Source text:
Ƶapp anthropologist Britney Kyle and her students reconstruct the past by examining bones of ancient civilizations

Dead people may not tell tales, but their bones do. Britney Kyle, Ph.D., is working with her students to learn more about how humans evolved, lived, suffered or succeeded nearly 3,000 years ago, and she’s calling on bones to tell the stories of long-ago populations.

“We study human skeletons from an archaeological context and look at the impacts of colonization in the Mediterranean,” Kyle explains.

A biological anthropologist and assistant professor of Anthropology at Ƶapp, Kyle co-directs the Bioarchaeology of Mediterranean Colonies Project with Laurie Reitsema, an assistant professor at the University of Georgia. Their project includes research at seven colonies and two mother-cities on the Mediterranean and Black seas. It was recently named a National Science Foundation funded Research Experience for Undergraduates (REU) site.

With NSF funding, Kyle spends eight weeks each summer with about 10 undergraduates from across the country. In Italy, students examine bones from 12,000 skeletons that are thousands of years old, learn research skills and begin to build the foundation for their own research projects.

What You Can Learn from Bones

Researchers use isotope analysis, a chemical process that looks at elements in excavated bones, and DNA testing to determine an individual’s:

  • Nutrition (malnutrition)
  • Health (disease)
  • Geography (migration patterns)

Resulting data can help establish patterns and reveal ethnic inequality, evolution, human adaptation and the impact of social, cultural and environmental disruption.

Activities:
[a] In the passage about studying ancient bones, how many colonies and mother-cities does the Bioarchaeology of Mediterranean Colonies Project cover?
[b] Write the next part of the passage about studying ancient bones, picking up after its final sentence.
You won't need the items for anything here.

(Records from a data source)
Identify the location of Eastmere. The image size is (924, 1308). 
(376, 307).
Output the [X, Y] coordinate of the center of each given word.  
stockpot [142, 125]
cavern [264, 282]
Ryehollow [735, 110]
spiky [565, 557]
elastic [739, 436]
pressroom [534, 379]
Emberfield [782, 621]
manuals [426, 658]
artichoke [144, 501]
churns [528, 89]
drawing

Expected outputs:
[a] Seven colonies and two mother-cities on the Mediterranean and Black seas.

[b]
“Your skeleton records a lot of your life events,” Kyle says, explaining how bones can tell anthropologists about a life lived long ago. “We can tell if a person was stressed (by malnutrition or disease, for example) by looking at levels of stress over time.”

Using this information, Kyle and her students can correlate what they’ve learned with historical documents and social histories. They can also determine migration patterns using isotope analysis to determine where someone grew up, versus where they died. They’ve begun using DNA tests as well.

The populations Kyle has studied lived nearly 3,000 years ago, including colonies in Sicily, Greece and an area called Apollonia in Albania. “In Albania, I found that at the colony (which was made up of local Illyrians, with a small amount of Greeks), the local population’s health definitely declined during colonization.”

That information helps Kyle explore the regional origins of ethnic inequality, evolution, human adaptation and the impact of social, cultural and environmental disruption on populations.

“In some ways people are surprised by how much you can learn from a skeleton,” Kyle says. “Our goal is to bring those skeletons to life.”